For almost as long as this site has existed, we’ve intended on doing second opinions on each others reviews. The feature has been somewhat under-used though. Largely because in some cases our interests don’t really overlap (and I’m not insisting Rik slog his way through an early 90s RPG). And when they do, as in the case of adventures, sometimes I can’t find a lot more to say other than “yeah I agree.”

So in this case, er, “yeah I agree”. I’d never played Sam and Max before, but I could easily see why so many people love it.

The game is a kind of surreal trip through the tacky roadside attractions of America, visiting the smalltown weirdness between the big cities. So we have the world’s largest ball of twine, a museum of vegetables shaped like people’s faces and… a mysterious vortex inhabited by a burned out ex-hippy of a moleman. The mission meanwhile: to find a missing bigfoot.

Your guides to this are a likeable pair, which is essential to a really good adventure. Sam manages an air of casual calm that never falls to what might be the easy path of constant deadpan snarking. Max in turn could have been some kind of awful scrappy-doo esque type, but is actually cute in a sociopathic way. I think what helps is that for all his ferocity he’s not indestructable – both Sam and Max get decked several times by the antagonist’s burly bodyguard. And between them, they certainly get some great lines.

So the game is rarely laugh-out-loud funny, just kind of ridiculous in a cheerful manner. It wants you to come along for the ride and discover something silly along with our heroes. Then enjoy stretching your mind a bit while Max scampers around and pokes gleefully at something sharp and dangerous. It’s that kind of “hey, come have fun!” feel that made Lucasarts games so enjoyable, especially as opposed to other adventures with their bash-your-head puzzles or threat of “you died, restart\reload?”

The level of challenge did feel a bit higher than other Lucas games to me, unless my mind has just been slowed by a long year and winding down for christmas. It’s not crazy-hard though, solutions aren’t stupidly frustrating. Also I like how it’s not one of those games that funnels you from one set-piece to another; you’ll move back and forth between different locations (on your ever-expanding map screen) to put together solutions.

It’s not quite my favourite of the Lucas Stable. The ending felt a bit weak to me – something we could say for a lot of games, but usually not Lucas ones. While the game starts off as a detective story (even a wackily surreal one), then becomes a rescue mission, it ends off as a bit of a random item-hunt, leading to a conclusion that comes out of nowhere.

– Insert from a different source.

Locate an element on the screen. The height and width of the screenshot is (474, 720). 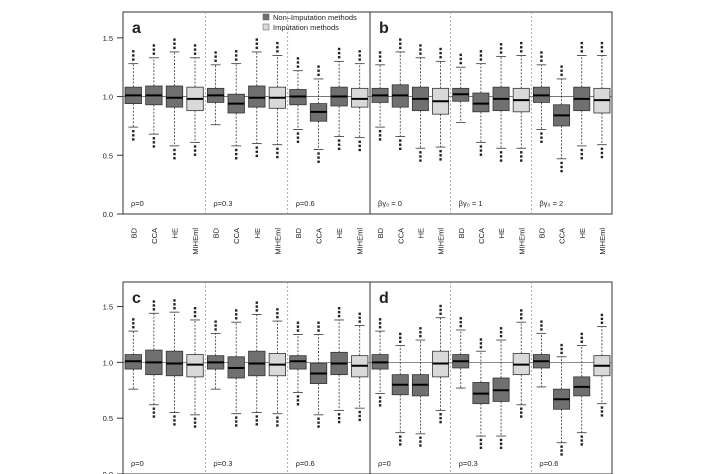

So Day of the Tentacle – which has a similar flavour of ridiculous – remains my own personal favourite. Still, Sam and Max remains one of the top adventures, and anyone who ever enjoyed the traditional point-and-clickers should have a look if, like me, they missed it first time around. I just hope LucasArts get their acts together and put their games on some sort of digital distribution service, so more of us can buy our own copy of these classics, something I’m sure most people reading this would be willing to do.